握在常威手中的那块捕头腰牌令他没有怀疑来者的身分,却狐疑地望了常威身后的二女一眼:“王大人,镇江巡检司怎么出女捕头了么?”
他总算机灵,也摸出了常威故意留给他辨认的那一半腰牌上究竟刻的是什么,便压低声音道。
“掩护我身分的。”
一句话打消了那小伙子的疑虑,他旋即十分上路的大声笑道:“谁晓得几年没见你都娶上两房媳妇了,兄弟我还光棍一条。
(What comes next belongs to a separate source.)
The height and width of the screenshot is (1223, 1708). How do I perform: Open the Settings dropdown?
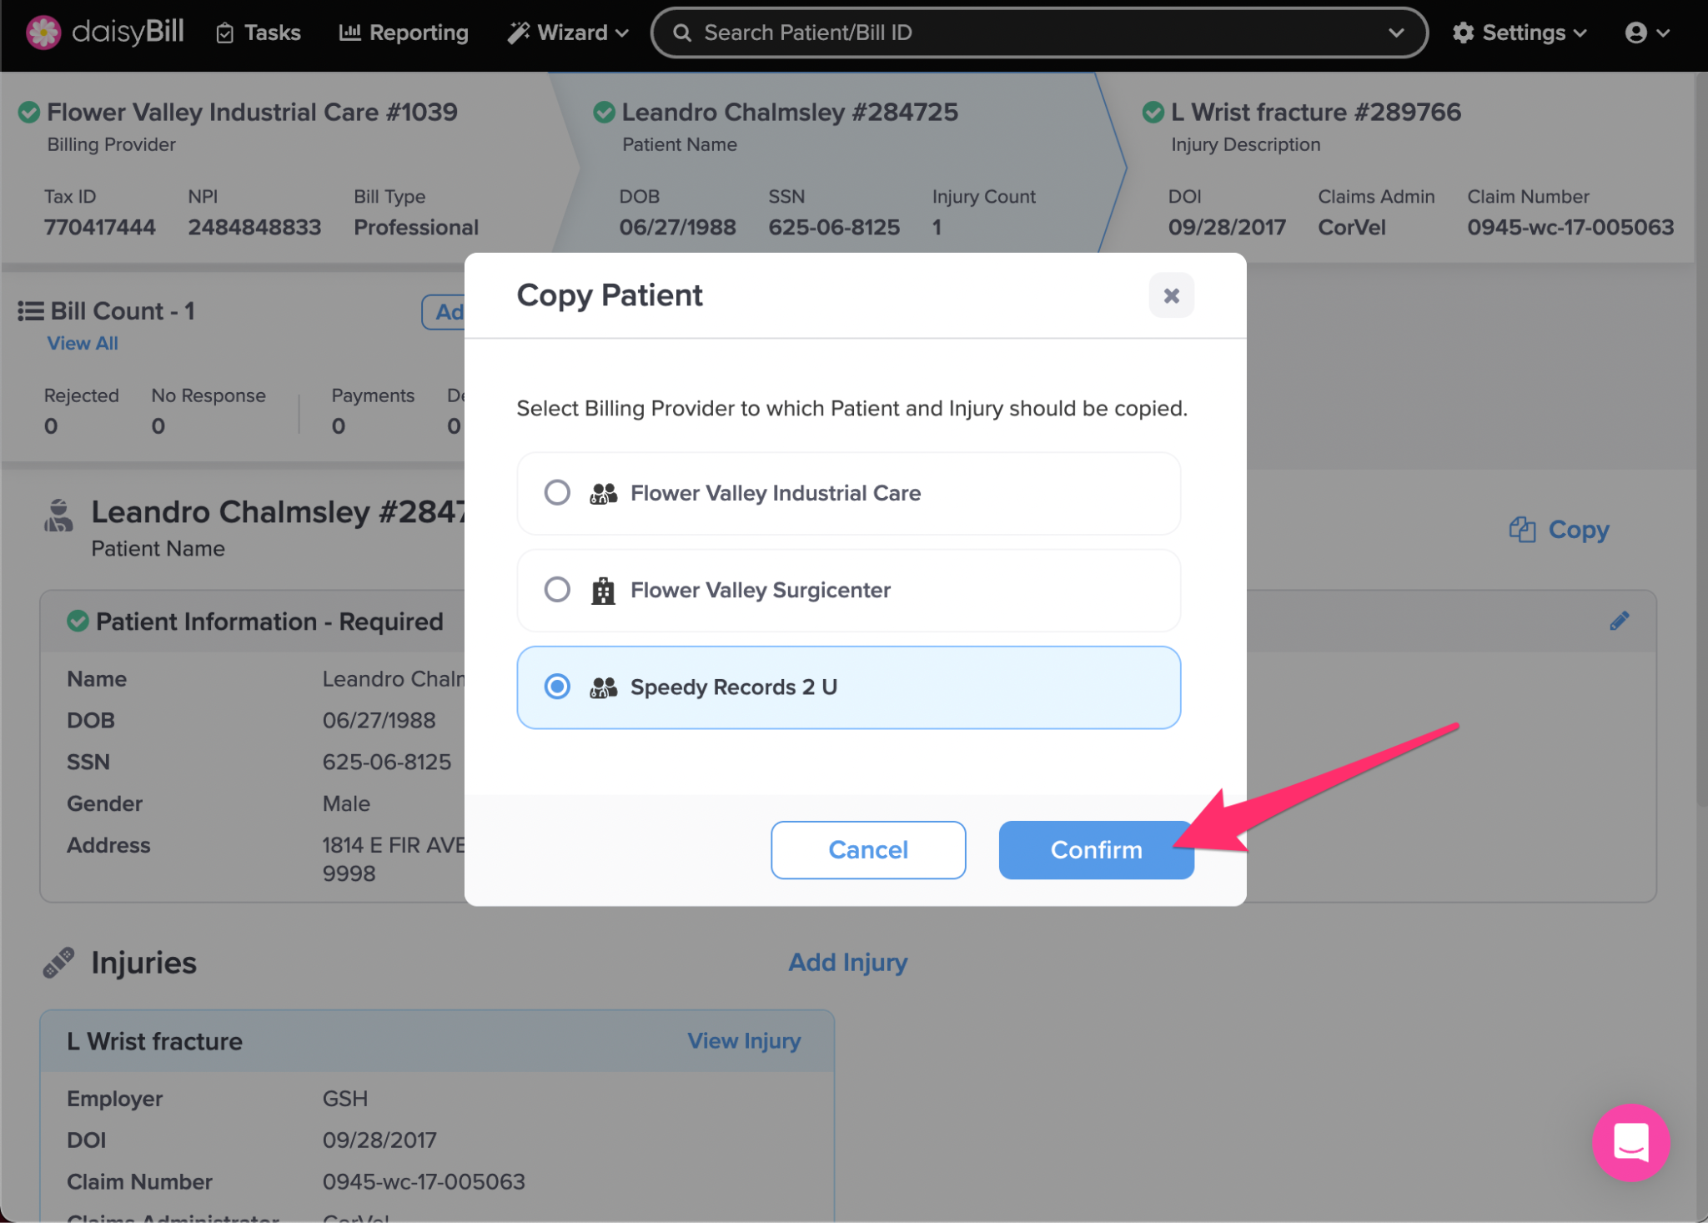[x=1520, y=33]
”又状似亲密地趴在常威耳边,像是说着怕人听的风月话,却是把他的身分说了。
常威一面招呼二女过来给他施礼,一面心道这个龙潭镇的保甲富来坷倒是心思玲珑,看来富贵绝不会像他父母起的名字那样来得那么坎坷。
“大人,约莫两个时辰前有大批的武林人物到达本镇,俱是马刀弓箭齐备,其中一大部分人马直到方才才从本镇离开,余下的还在本镇燕子楼,大人您找得可是他们?”
又有些迷惑道:“有几个人看着眼熟,似乎是福临镖局的镖师,只是福临怎么会有这么多镖师呢!”
常威形容了一下长空冠世的模样,问他还在不在镇子上。小富闻言不由打了个冷颤,点点头说:“那凶人看着就让人害怕,大人您竟要查他,真是神武非凡!”
“长空还分兵了?”李玉霞小声问道。
“那只是鱼饵罢了。”常威无奈地道,长空竟然算到了江南同盟很可能在前路设下了埋伏,当侯飞发现增援的福临人马中并没有高手的时候,他能按捺住攻击的冲动吗?